Ultimately, these considerations will see data sovereignty grow to become a driver of data storage trends in 2024 and beyond. Given the intricacies involved, Australia’s progress towards embracing cloud solutions has to emphasise transparency. This becomes imperative, especially considering over 80% of global organisations will encounter contemporary privacy and data protection requirements by 2024. In such a scenario, cloud providers need to offer businesses enhanced support through local compute and storage capabilities to meet the evolving data compliance needs. Transparency must be the established norm sought by businesses, alongside with cloud providers willing to adhere to this standard.
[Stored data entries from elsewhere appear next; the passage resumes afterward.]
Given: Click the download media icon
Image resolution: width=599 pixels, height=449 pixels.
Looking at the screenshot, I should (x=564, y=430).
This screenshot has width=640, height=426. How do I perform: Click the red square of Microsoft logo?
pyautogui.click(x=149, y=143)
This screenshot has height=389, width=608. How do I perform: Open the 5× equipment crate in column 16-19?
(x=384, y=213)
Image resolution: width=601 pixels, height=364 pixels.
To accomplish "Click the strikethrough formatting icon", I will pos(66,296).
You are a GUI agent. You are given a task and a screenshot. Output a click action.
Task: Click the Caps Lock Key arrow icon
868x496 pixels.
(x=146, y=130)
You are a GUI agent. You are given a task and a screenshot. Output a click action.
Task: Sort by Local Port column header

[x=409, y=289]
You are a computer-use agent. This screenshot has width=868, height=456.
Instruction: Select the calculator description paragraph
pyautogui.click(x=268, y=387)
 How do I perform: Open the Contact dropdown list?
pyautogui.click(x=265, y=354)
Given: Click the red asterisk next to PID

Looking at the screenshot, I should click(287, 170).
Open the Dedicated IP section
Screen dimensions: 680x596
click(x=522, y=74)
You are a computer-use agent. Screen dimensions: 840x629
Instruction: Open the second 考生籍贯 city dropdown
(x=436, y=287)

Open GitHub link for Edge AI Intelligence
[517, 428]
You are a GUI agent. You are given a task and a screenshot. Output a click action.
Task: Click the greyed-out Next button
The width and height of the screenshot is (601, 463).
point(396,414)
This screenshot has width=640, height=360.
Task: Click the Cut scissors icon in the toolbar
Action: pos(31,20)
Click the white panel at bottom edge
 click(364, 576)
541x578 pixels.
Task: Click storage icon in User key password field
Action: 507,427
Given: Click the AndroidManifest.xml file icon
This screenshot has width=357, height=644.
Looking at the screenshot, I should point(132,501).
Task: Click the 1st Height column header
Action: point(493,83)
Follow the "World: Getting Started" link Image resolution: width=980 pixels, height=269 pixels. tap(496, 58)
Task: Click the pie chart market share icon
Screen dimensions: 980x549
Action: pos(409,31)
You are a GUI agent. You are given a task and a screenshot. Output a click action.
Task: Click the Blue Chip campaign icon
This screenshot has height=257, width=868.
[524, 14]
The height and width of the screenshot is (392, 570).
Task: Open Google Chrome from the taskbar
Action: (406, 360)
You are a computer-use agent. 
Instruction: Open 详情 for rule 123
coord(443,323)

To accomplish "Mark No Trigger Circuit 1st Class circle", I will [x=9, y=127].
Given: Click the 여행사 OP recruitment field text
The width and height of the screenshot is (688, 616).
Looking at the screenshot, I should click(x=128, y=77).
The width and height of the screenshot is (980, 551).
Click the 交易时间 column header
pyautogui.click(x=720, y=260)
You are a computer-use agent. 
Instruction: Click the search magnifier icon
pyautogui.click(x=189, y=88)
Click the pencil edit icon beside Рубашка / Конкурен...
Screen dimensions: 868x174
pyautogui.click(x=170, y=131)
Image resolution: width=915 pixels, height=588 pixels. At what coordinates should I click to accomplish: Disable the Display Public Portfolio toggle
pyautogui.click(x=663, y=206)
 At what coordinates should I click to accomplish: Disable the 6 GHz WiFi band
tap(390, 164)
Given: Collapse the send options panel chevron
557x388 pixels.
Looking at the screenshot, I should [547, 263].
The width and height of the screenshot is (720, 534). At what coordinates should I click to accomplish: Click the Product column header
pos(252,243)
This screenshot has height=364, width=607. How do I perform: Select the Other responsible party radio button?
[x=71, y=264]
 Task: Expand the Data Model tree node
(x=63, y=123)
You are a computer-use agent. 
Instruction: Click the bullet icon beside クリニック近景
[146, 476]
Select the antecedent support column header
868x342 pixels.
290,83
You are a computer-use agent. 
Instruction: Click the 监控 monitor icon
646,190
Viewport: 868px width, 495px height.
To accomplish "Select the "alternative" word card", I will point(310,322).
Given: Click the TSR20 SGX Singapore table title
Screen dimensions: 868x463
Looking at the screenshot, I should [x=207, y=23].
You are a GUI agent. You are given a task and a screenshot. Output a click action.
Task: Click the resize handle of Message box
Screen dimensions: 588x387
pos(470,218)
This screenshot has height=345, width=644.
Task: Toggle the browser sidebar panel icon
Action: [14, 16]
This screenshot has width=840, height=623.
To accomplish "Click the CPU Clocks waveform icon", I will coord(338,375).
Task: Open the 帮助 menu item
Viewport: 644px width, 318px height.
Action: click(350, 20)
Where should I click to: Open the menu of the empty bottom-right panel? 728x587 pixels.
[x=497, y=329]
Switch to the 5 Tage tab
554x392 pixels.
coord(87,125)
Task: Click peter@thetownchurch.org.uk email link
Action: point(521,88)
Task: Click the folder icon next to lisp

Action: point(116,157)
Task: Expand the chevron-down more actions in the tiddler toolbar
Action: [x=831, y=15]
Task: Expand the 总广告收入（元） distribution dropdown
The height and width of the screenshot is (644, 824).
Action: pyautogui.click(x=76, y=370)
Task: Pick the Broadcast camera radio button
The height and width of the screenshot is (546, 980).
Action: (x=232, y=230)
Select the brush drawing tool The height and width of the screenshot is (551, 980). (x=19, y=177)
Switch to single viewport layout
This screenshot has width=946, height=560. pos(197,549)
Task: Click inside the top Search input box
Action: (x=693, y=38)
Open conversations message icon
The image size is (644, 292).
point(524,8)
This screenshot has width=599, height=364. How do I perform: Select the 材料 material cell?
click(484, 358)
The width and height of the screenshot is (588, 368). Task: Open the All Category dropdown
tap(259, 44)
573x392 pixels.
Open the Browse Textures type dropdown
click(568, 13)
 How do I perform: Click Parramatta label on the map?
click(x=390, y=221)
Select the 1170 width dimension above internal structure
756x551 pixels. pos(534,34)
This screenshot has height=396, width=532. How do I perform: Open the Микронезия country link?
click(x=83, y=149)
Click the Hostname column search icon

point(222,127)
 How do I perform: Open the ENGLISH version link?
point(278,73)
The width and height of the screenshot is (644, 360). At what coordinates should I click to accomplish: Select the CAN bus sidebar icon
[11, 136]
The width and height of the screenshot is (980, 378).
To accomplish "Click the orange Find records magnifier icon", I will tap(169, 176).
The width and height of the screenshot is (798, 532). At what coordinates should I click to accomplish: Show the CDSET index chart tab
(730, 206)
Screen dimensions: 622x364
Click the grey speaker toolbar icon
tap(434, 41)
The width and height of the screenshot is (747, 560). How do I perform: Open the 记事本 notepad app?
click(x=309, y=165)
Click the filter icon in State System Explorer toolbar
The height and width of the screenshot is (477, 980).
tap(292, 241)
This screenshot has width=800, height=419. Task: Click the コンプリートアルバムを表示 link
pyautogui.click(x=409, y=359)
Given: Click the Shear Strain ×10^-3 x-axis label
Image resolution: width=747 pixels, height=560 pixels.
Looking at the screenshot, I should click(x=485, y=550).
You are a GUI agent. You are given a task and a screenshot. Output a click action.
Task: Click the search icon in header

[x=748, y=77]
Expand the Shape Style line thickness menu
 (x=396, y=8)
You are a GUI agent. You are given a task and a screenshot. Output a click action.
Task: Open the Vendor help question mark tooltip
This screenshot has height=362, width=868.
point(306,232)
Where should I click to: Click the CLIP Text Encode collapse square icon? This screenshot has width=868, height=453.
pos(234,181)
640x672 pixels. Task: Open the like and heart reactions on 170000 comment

Unleashing the raw power of bare metal servers

With the spotlight on emerging technologies such as AI, machine learning (ML) and the Internet of Things (IoT), businesses are actively incorporating these innovations into their strategies to unlock new growth frontiers. However, the success of these initiatives relies on robust processing capabilities with the aptness to handle complex algorithms and vast datasets. In fact, 52% of global organisations have opted to bring back cloud workloads to on-premises infrastructure due to factors like management decisions, data security concerns, higher-than-expected costs, and limited access to new technologies.

In the rush to adopt cloud computing, hasty migration of all workloads to public cloud infrastructure has presented considerable challenges. Many organisations have neglected the crucial step of assessing technical requirements first and determining which workloads would genuinely benefit from a cloud environment. Consequently, workloads relocated without proper consideration often led to suboptimal performance or the need for extensive refactoring to achieve cloud optimisation.

In today’s digital realm of emerging technologies and the escalating demands on computational capabilities, relying solely on ordinary servers proves insufficient for diverse and intricate business requirements. Processing substantial amounts of data through high-performance computing will require businesses to take a nuanced approach to server infrastructure. 2024 will see businesses increasingly turning to fit-for-purpose servers, such as bare metal servers, to provide the robust platforms required for handling their sensitive data effectively.

Bare metal servers offer dedicated and single-tenant hardware, ensuring enhanced performance, predictability and security. This bespoke approach not only addresses the specific computational needs associated with emerging technologies but also caters to the heightened sensitivity and regulatory considerations surrounding the processing of confidential and proprietary data. As such, we expect to see businesses actively seeking out these specialised server solutions as an essential component of their strategy to create a secure and high-performance environment for processing and managing their critical data.